A week of anticipation has been building up to Saturday’s Final Four match-up between the North Carolina Tar Heels and the Villanova Wildcats. The contest has be analyzed from all angles, as is often the case when there are only only three college basketball games remaining in the season.
In the last five days there have been stories written about Tyler Hansbrough’s last hurrah, Villanova’s height issues, Danny Green’s father and Scottie Reynolds’ decision making. However, the statistics and the four factors tell their own story.
The known commodity going into the game is UNC’s offense.
The Tar Heels pack a potent punch when they have the ball, often able to score efficiently from all four or five positions. In fact no opponent has held the Heels below one point per possession in any game this year. The closest anyone has come in the tournament is Oklahoma, who held the Heels to a healthy 1.11 points per possession. UNC’s offense relies on solid shot selection, limiting turnovers and getting offensive rebounds to score points.
Unfortunately for Villanova they’re only prepared to stop one of UNC’s three strengths, offensive rebounding. When considering their height, 170th nationally, the Wildcats have been nothing short of ferocious on the defensive glass this year ranking 50th. Those numbers have improved in the tournament where the Wildcats have been reeling in over 77 percent of their opponents’ misses.
The other two strengths of UNC’s offense, lack of turnovers and shooting, aren’t places Villanova can expect to make up much ground. The Tar Heel big men can expect less defensive interference from the small Wildcat front line than they encountered in the past two rounds against Gonzaga and Oklahoma. The Wildcats are also foul prone, and though that isn’t a relative strength of Heels’ offense their free throw shooting ranks tenth in the country at over 75 percent.
The unknown commodities will be played out on Villanova’s end of the court. The Wildcats have multiple capable ball handlers and an offense that is driven by driving to the basket and drawing fouls. As any Tar Heel fan can tell you, one of UNC’s few achilles heels this season has been an inability to stop penetration by quick guards (see: Teague, Jeff and Rice, Tyrese).
The North Carolina defense has been outstanding this tournament. Clinics on double teaming and defensive rotation could be taught with the Oklahoma game film. The Heels have faced two of the nations top five offenses by efficiency already in Gonzaga and Oklahoma, and they held both under one point per possession.
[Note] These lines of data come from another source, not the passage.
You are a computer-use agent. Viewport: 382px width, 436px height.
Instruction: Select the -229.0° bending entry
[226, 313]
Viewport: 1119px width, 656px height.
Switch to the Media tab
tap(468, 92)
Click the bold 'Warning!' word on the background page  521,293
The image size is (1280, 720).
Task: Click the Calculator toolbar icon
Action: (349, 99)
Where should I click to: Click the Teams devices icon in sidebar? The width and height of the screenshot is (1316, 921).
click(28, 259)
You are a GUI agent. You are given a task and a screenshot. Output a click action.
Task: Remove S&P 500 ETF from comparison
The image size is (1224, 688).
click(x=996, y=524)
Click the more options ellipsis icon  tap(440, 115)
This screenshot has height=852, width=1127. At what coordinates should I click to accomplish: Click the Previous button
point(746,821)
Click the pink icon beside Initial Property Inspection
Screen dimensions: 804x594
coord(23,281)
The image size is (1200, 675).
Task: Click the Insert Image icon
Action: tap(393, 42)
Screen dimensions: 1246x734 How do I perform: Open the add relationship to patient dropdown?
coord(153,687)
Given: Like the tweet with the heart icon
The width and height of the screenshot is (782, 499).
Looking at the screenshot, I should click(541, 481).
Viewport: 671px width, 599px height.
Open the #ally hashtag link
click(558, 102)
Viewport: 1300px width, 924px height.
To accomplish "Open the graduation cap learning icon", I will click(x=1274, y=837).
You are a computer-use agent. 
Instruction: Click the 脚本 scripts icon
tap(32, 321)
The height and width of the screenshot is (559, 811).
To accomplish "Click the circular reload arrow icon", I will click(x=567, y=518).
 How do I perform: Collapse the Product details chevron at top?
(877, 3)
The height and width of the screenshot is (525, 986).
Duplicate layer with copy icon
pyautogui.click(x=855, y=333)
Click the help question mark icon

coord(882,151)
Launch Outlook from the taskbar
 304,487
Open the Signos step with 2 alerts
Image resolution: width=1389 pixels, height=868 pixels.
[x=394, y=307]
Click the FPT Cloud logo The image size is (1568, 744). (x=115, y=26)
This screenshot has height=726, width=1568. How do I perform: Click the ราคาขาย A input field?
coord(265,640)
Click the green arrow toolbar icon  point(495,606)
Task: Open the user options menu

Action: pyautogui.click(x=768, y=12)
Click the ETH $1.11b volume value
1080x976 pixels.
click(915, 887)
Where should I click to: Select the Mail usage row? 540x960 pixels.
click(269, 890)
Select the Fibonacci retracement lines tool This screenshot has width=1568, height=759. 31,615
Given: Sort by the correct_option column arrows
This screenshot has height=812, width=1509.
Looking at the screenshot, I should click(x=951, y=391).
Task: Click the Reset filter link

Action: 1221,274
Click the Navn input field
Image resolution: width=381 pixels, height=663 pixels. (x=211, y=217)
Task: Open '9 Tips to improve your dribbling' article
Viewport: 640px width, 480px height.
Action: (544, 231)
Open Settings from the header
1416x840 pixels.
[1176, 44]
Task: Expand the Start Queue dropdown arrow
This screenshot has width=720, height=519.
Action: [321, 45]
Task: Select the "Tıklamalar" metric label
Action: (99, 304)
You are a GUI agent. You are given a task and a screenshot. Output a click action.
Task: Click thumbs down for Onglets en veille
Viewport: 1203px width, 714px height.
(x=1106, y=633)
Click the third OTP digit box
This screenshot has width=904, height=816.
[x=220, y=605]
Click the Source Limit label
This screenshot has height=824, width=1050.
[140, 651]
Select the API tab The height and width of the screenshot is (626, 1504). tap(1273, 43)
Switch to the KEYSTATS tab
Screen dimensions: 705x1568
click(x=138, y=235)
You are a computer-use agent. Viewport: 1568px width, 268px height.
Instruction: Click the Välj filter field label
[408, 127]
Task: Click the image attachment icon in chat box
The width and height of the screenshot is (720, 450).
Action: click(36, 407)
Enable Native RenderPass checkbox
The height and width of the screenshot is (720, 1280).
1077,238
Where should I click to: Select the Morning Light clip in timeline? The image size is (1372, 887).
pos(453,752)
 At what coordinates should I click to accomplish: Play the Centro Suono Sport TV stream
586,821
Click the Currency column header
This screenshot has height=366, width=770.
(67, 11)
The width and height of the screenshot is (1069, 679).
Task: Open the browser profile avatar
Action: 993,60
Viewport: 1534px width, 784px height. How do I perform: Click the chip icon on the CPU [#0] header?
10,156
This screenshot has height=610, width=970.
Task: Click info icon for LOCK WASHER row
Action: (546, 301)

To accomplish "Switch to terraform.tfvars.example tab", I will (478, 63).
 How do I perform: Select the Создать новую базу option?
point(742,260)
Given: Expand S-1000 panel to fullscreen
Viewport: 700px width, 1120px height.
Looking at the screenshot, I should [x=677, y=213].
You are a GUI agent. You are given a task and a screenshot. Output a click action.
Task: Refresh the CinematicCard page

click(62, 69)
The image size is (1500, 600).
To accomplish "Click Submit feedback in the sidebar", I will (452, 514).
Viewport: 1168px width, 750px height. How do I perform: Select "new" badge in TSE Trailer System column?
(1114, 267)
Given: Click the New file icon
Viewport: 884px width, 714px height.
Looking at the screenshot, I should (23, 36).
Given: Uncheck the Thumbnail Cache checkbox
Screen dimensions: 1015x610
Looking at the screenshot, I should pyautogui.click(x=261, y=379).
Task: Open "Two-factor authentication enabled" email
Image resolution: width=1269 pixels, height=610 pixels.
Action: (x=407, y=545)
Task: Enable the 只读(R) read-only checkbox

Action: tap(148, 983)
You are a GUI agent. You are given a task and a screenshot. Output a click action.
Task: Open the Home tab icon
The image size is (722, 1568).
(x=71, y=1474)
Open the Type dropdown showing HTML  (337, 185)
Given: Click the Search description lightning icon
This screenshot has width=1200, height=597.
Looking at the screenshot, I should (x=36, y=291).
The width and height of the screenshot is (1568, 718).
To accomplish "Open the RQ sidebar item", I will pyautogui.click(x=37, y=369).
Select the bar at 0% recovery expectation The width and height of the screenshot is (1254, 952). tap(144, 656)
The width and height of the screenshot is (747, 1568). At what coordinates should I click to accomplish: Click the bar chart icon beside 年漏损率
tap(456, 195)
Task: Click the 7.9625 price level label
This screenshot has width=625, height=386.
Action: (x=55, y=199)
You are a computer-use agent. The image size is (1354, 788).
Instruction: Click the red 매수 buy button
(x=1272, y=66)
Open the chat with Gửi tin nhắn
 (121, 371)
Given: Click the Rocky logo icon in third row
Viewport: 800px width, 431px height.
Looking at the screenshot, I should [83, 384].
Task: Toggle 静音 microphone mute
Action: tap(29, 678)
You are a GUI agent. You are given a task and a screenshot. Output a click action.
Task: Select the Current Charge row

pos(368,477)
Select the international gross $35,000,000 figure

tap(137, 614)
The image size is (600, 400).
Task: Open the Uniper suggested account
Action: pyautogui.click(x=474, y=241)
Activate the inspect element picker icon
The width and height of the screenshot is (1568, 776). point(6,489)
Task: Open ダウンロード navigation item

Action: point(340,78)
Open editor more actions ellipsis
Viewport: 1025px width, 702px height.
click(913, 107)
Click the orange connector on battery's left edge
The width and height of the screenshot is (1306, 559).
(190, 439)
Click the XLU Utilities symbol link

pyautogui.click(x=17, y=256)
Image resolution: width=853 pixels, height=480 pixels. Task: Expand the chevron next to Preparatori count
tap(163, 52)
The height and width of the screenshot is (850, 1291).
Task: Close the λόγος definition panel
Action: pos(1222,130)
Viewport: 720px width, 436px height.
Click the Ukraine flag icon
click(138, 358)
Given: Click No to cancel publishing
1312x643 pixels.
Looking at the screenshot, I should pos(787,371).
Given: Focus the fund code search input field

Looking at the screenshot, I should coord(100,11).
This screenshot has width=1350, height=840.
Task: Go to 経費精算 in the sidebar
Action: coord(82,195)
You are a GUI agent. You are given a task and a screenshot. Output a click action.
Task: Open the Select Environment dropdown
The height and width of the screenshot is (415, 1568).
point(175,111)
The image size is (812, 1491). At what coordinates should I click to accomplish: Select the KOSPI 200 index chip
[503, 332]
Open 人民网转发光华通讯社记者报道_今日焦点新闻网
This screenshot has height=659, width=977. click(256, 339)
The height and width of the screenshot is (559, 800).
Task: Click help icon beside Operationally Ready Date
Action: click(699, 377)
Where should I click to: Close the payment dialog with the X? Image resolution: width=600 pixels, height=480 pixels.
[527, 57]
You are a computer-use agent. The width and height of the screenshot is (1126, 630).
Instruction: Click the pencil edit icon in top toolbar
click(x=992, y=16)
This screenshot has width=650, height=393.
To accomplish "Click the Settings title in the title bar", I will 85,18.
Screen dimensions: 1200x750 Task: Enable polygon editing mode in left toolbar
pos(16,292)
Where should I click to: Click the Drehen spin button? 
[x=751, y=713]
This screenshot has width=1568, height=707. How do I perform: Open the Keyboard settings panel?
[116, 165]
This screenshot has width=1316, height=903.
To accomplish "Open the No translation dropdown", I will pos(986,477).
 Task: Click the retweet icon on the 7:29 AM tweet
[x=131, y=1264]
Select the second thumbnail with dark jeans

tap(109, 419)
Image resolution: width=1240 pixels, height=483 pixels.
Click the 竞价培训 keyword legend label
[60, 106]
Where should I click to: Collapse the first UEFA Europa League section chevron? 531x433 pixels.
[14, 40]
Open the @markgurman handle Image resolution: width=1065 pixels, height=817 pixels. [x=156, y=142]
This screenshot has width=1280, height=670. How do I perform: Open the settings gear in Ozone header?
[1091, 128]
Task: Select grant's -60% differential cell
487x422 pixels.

North Carolina seems to be playing with a renewed intensity on the defensive end of the floor. Is this new UNC defense a product of beneficial match-ups and luck or is it the real thing? Playing Villanova, with offensive stylings that have given the Tar Heels fits this year, should provide the answer.
A balanced offense will be the key for the Tar Heels. In the South Regionals Ty Lawson, Wayne Ellington, and Danny Green shot the Heels through to the Final Four. In two games in Memphis the trio scored 57 percent of the team’s points, shot 45 percent from behind the arc, and only turned the ball over 10 times. Villanova’s guards match up much better defensively with the UNC backcourt than Oklahoma and Gonzaga’s guards did. If the Tar Heels are going to better last season’s results, the front line will bear the offensive load for the night. Look for the Tar Heels to win again by playing better offense than the opponent and just enough defense to get by.